┌─ Stored data
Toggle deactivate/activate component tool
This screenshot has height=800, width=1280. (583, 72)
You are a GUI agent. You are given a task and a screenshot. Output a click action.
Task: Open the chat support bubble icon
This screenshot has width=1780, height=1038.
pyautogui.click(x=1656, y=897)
└─
## Goal of the exercise
Output each of the items above word for word, with no changes.

## Output below
Toggle deactivate/activate component tool
This screenshot has height=800, width=1280. (583, 72)
You are a GUI agent. You are given a task and a screenshot. Output a click action.
Task: Open the chat support bubble icon
This screenshot has width=1780, height=1038.
pyautogui.click(x=1656, y=897)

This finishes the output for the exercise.